西瓜[Citrulluslanatus(Thunb.)Matsum&Nadai]属葫芦科，西瓜属，作为高产的经济作物之一，被世界各地广泛种植。但在生产中易受到各种病虫害的危害，特别是枯萎病(Fusarium wilt)，对西瓜的产量和品质有极其严重的影响。选育出抗枯萎病品种是最快速有效的解决途径之一。因此探明西瓜抗枯萎病机理，并找到相应的抗枯萎病基因是至关重要的。
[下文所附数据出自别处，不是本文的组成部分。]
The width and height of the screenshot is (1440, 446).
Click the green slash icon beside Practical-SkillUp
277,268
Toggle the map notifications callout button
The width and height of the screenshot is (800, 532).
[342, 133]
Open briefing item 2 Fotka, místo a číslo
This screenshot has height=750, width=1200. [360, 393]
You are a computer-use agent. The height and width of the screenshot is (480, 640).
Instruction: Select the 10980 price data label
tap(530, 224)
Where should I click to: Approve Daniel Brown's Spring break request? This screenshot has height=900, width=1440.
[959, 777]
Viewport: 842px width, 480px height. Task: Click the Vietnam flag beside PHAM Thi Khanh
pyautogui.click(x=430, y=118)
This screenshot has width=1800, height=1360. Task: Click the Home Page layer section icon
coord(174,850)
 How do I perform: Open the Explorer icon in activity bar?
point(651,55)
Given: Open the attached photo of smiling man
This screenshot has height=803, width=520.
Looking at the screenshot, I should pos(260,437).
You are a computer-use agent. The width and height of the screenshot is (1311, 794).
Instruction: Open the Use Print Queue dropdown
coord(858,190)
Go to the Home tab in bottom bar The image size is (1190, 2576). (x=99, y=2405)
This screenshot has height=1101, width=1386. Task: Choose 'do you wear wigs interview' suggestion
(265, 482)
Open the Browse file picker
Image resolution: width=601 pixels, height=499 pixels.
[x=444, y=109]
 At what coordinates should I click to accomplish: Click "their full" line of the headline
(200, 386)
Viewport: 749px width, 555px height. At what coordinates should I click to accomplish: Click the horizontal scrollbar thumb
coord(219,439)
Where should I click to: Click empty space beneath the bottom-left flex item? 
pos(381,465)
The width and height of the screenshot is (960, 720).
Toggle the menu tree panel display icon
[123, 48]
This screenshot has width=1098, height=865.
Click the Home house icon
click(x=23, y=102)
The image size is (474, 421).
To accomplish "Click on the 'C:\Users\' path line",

　　效应蛋白是一类小分子病原体蛋白，其作用是改变寄主细胞结构和功能。它一般通过与寄主中的抗病蛋白互作启动下游免疫调控。研究发现效应蛋白FonSIX6是西瓜尖孢镰刀菌的无毒因子，是影响致病性的关键因子。生物信息学分析表明，FonSIX6蛋白具有RNA结合的基序，推测它很可能与寄主中的RNA互作。大量研究已证实植物中的非编码RNA参与抗病调控并发挥重要作用。但是关于FonSIX6与寄主非编码RNA的互作在抗病反应中的调控机制还未有相关报道。关于蛋白和RNA互作的研究技术还不多，而且大多都不成熟，其中，GoldCLIP技术(Gel - omitted and ligation - dependent CLIP)，它可以高效且快速的筛选出与蛋白互作的RNA，但该技术目前仅在动物中有报道，本研究拟对该技术进行改良，对与FonSIX6蛋白互作的西瓜和烟草的非编码RNA进行筛选。希望能建立一个比较成熟的GoldCLIP体系，为今后植物蛋白-RNA互作研究提供技术支持，也希望筛选到与FonSIX6互作的非编码RNA，为其在西瓜中介导的抗病机制有一个初步的认识。本研究主要结果如下：
　　(1)构建P35S:HaloTag-FonSIX6-PBI121载体，并利用农杆菌介导法遗传转化将其转化到西瓜‘JJZ’和烟草‘本氏’品种中，利用PCR检测最终分别筛选出2个西瓜和12个烟草P35S:HaloTag-FonSIX6-PBI121T0代转基因阳性植株。
　　(2)将阳性P35S:HaloTag-FonSIX6-PBI121西瓜转基因叶片进行紫外交联，通过GoldCLIP技术共获得84个克隆，对其进行多序列比对，去掉接头和重复序列后，共得到4条特异的RNA序列，在(CuGenDB, http://www.icugi.org/cgi-bin/ICuGI/tool/blast.cgi)网站上分别对这4条序列进行blast比对，结果发现它们不能定位到现有的西瓜基因组数据库，但部分RNA序列可以在甜瓜(DHL92)mRNAv4.0库中定位在两个基因上(MELO3c027805.2.1和MELO3c031322.2.1)，推测可能的原因是现有西瓜基因数据库中所用材料与本实验所用的西瓜材料不同，可能导致获得的RNA序列不能被定位。
　　(3)将阳性P35:HaloTag-FonSIX6-PBI121转基因烟草叶片进行紫外交联，通过GoldCLIP技术共筛到75个克隆，对其进行多序列比对，去掉接头和重复序列后共得到7条特异的RNA序列，在网站(https://solgenomics.net/)上的分别对这7条序列进行blast比对，发现可以在N.tabacumGenomes(Current version)基因库中定位在11个基因上，分别是Nitab4.5-0660344，0359768，0309180，0251996，0376295，0350689，1074600，0110193，0052963，0233874，0747497。
　　通过GoldCLIP技术，获得以上的数据结果，说明该技术体系初步建立。该技术相比其他传统方法，成功的将Halotag标签与FonSIX6蛋白融合后简化在体外纯化蛋白质和核酸复合物的操作步骤，与磁珠形成共价固定在一起后，不管用任何的洗涤剂还是变性的条件下都不会将互作的RNA洗掉，可以对复合物进行纯化，大大的提高了效率，减少了同位素标记以及跑胶转膜等一些繁琐步骤。为今后筛选植物蛋白和RNA互作研究提供新技术。